China urges boycott of Japanese hotel chain at centre of spat over war crimes
Book stocked in rooms at APA hotels questions death toll from Rape of Nanking in 1937
With only days to go before the Lunar New Year holiday unleashes hordes of travellers, China’s tourism officials are calling for a boycott of a Japanese hotel chain that stocks its rooms with a book questioning the death toll in the Rape of Nanking.
The book is by Seiji Fuji, the pen name for Toshio Motoya, CEO of the Tokyo-based APA hotel chain. The book contains a paragraph that calls into question the toll of 300,000 dead during the 1937 massacre of Chinese civilians by the Japanese military. Japanese nationalists have long said far fewer died, or denied outright that there was a massacre.
The controversy came to a head over the past week after a video was posted online – subtitled in Chinese and narrated by a woman, presumably a hotel guest – that brought attention to the offending text.
Zhang Lizhong, the spokesman for China’s National Tourism Administration, has urged individual Chinese tourists to join the boycott, adding in a statement: “We demand that all operators with international tours and online platforms completely stop all cooperation with this hotel chain.”
Travel sites popular with tourists from China, such as tuniu.com, Ctrip.com and qunar.com, have dropped APA properties, news reports say.
In response to a formal complaint from Beijing last week, the chain, which operates 400-plus hotels, issued a statement.
“Although we acknowledge that historic interpretation and education vary among nations, please clearly understand that the book is not aimed to criticise any specific state or nation,” it read in part.
“Therefore, we have no intention to withdraw this book from our guest rooms.

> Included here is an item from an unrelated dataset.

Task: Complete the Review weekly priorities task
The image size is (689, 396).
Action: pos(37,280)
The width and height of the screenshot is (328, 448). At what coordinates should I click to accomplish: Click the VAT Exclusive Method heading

Japan constitutionally guarantees freedom of speech and no one-sided pressures could force any assertion [to] get repealed.”
Over the past few years, Japan’s economy has been buoyed by a tourism boom, with Chinese forming the largest national group of visitors. Last year, 6 million visited Japan, compared to nearly 5 million the year before.
Since the 1980s, attempts by Tokyo to revise textbooks to downplay the Nanjing atrocities and visits by Japanese politicians to the Yasukuni Shrine, which memorialises war criminals along with other war dead, have stoked resentment in China.
In 2015, after decades of relative silence on the matter from Beijing, the National People’s Congress instituted the first ever memorial day for those who perished during the Japanese invasion that began in 1932.
In November of the same year, China applied successfully to inscribe the Nanjing massacre in world heritage body Unesco’s Memory of the World register.
And in 1998, former president Jiang Zemin, on the first visit to Tokyo by a Chinese head of state, demanded a written apology for wartime atrocities from his Japanese counterpart. It has yet to materialise.